Start of Document section

Since the throughput of hardware implementation of ZUC is determined by the ratio of operating frequency to the number of clock cycles to generate per 32-bit key, we use T to denote the number of clock cycles. In order to acquire a high throughput, we should diminish T or increase the operating frequency. In the contemporary proposed works, T = 1 is quite often applied in order to achieve a high throughput, which means that the LFSR needs updating per clock cycle to realize an output of 32-bit key every clock cycle.

Operating frequency is determined by the critical path in ZUC. The critical path of the ZUC in hardware implementation is determined by the updating routine of the LFSR. The updating routine of LFSR employs a series of modulo  $2^{31} - 1$  multiplications and additions, while the addition module is a time-consuming and resource-consuming component, due to which this data path is much longer than others.

In the literature, many works try to shorten this path to increase the throughput of the ZUC. The highest one [6] only implemented the working stage of ZUC, which is not applicable in practical applications. The scheme proposed in INDOCRYPT2011 by Gupta et al [5] implemented the two stages of ZUC, however, the self-feedback loop in their critical path significantly reduces operating frequency of their architecture.

#### 2 Zongbin Liu<sup>1</sup>, Neng Gao<sup>1</sup>, Jiwu Jing<sup>1</sup>, and Peng Liu<sup>2</sup>

As the critical path in the initialization stage is longer than that in the working stage, the throughput of the previous works [7–9] which includes both stages are much lower than that work [6] which includes the working stage only.

## Motivation.

We consider the following problem in hardware implementations of ZUC.

End of Document section
Start of Available data

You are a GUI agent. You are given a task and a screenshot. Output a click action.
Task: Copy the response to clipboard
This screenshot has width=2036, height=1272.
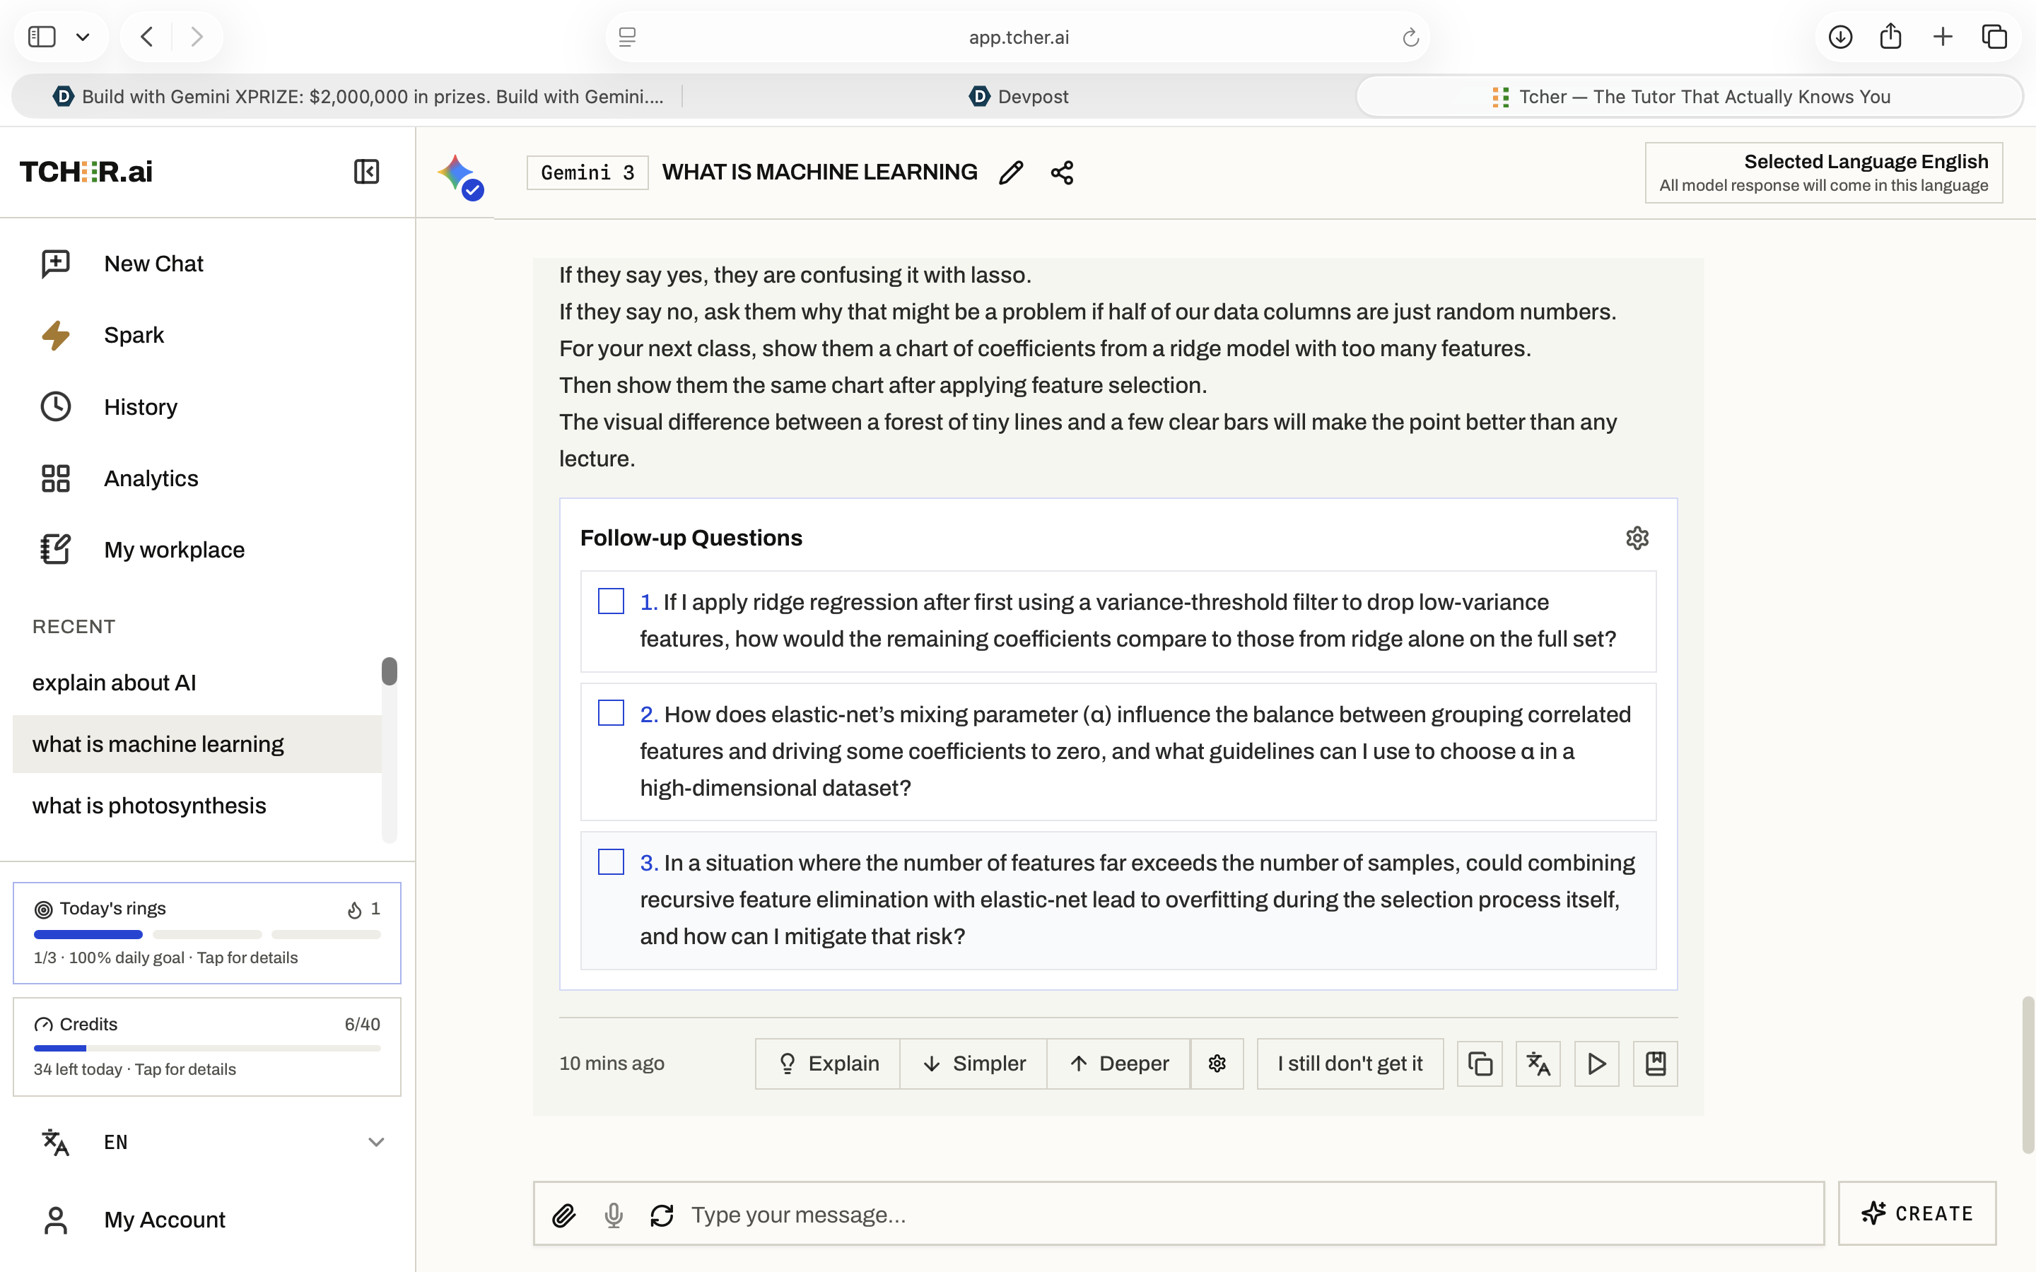[x=1480, y=1063]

End of Available data

→ **Task list**
(1) From the excerpt on ZUC hardware implementation, list the names of all authors given in its heading line.
(2) Continue the excerpt on ZUC hardware implementation, starting after its final sentence about the problem under consideration.

→ **Outputs for the tasks**
(1) Zongbin Liu, Neng Gao, Jiwu Jing, Peng Liu

(2)
As ZUC has a self-feedback loop in the critical path, it is harder to increase the key stream throughput by means of traditional pipeline, since the traditional pipeline method not only increase operating frequency but also increases the number of clock cycles required when generating each 32-bit cipher words. S. Gupta et al. [9] first raised this problem but the puzzle remains unsolved. And the later works [5] [7] did not solve this problem either, which demonstrably threw solid proof upon the impossibility of increasing ZUC throughput via traditional pipeline method at present.

In short, a lot of effort is being spent on improving this weakness, the efficient and effective method has yet to be developed in *past three years*.

## Contribution.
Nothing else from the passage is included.